Infância

Para ler ouvindo Night, do Ludovico Einaudi

Quando penso neste dia, o cheiro do produto que era utilizado no cabelo de minha avó me vem inconfundivelmente à memória, mesclado com o perfume do galho de arruda que sempre adornava sua orelha esquerda. Se me perguntassem que cheiro tem a minha infância, diria que tem cheiro de arruda fresca.

Fui dessas crianças que passava bastante tempo com os avós, mais por vontade do que por necessidade de fato. E durante essas tardes infinitas, às vezes chuvosas, às vezes ensolaradas, outras frias ou tempestuosas, os acompanhava em seus compromissos. Banco? “Deixa que a Bela vai junto”. Supermercado? “Vem com a vó ajudar a escolher mudas. Te compro um sorvete na volta” – o que de fato acontecia. Mas tinha um compromisso em especial que me deixava ansiosa, agitada, de prontidão na porta enquanto esperava o antigo corcel creme subir a avenida para me buscar: o dia do permanente.

Minha avó tinha o cabelo mais liso e fino que eu já tinha visto. E desejava que eles fossem volumosos e cacheados. Então eu e meu avô a acompanhávamos em seu empreito a cada quinze dias.

A cabelereira atendia em sua própria casa. E a casa por si só já era bem impressionante com seus muitos andares, escadas e corredores que te faziam chegar nos mesmos lugares, como passagens secretas. Mas não era por isso que eu gostava de ir lá. Aquela casa, que em minha memória parece maior do que ela de fato deve ser, abrigava um objeto que veio a ser fruto de meu desejo.
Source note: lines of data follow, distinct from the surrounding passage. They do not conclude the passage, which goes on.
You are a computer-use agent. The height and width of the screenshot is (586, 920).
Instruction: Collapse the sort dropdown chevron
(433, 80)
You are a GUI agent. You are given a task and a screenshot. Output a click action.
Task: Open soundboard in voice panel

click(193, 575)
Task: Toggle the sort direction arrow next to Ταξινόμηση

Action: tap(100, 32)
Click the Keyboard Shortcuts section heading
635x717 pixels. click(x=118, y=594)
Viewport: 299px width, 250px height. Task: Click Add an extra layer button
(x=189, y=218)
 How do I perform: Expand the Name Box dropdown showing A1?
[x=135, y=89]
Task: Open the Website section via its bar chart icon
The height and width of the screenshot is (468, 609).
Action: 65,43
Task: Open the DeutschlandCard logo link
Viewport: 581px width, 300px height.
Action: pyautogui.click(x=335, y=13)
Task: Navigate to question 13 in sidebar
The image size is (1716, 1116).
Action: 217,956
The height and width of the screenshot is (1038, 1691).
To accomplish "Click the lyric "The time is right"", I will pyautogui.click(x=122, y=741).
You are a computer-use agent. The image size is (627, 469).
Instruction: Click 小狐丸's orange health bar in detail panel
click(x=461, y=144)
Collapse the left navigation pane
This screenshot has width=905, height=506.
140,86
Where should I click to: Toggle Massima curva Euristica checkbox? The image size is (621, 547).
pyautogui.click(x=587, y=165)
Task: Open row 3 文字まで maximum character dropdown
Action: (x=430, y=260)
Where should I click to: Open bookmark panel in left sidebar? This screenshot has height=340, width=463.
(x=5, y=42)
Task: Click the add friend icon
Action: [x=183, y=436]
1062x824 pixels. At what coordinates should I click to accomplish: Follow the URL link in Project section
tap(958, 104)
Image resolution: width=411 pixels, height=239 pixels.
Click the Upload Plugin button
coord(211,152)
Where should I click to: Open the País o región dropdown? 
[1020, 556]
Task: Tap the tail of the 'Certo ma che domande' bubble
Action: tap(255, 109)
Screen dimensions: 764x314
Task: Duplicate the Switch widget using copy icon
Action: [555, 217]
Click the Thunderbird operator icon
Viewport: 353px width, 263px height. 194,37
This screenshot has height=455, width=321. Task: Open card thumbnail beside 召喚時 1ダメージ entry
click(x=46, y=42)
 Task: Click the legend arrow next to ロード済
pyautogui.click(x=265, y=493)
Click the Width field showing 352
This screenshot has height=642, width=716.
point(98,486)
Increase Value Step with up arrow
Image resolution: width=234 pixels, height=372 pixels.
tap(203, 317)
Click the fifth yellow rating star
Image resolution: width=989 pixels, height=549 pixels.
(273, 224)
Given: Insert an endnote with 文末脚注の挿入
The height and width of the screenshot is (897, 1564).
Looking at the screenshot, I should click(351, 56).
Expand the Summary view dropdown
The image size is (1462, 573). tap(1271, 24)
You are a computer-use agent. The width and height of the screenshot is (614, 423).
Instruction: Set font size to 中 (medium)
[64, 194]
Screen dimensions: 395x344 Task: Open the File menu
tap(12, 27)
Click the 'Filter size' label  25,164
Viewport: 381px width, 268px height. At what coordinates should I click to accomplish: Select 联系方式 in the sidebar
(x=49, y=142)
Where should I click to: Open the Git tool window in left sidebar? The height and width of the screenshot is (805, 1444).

Quando o vi pela primeira vez, olhei-o rapidamente e voltei correndo para perto de minha avó. Na segunda vez, entrei pé ante pé na sala em que ele ficava, como se, caso eu ousasse andar normalmente, fosse despertá-lo.

Até que um dia sentei-me um pouco mais perto, como quando a gente quer fazer amizade com alguém, mas não sabe ao certo como chegar. Então fiquei em silêncio e ele também. Olhei seus pés, sua forma imponente e ao mesmo tempo convidativa. Arrisquei uma espiada em seu mecanismo ao rodeá-lo. Feita a volta completa e com um pouco de esforço, sentei-me no banco em frente a ele, pernas curtas com pés balançando. Tinha uma fechadura…será que estava trancado? Prendi a respiração, e com dedinhos ágeis, abri o que parecia ser uma tampa. Para a minha surpresa, deparei-me com o sorriso banguela mais bonito que já tinha visto. Passei os dedos por sobre as teclas, com medo de emitir algum som. Depois imaginei como seria saber o que fazer com tudo aquilo.

No caminho de volta para casa, minha avó contou que não faria mais o permanente ali, pois o produto estava dando alergia à aplicadora. Pensei em contar o que havia feito, mas decidi guardar segredo. Daquele delito, só eu e aquele sorriso saberíamos.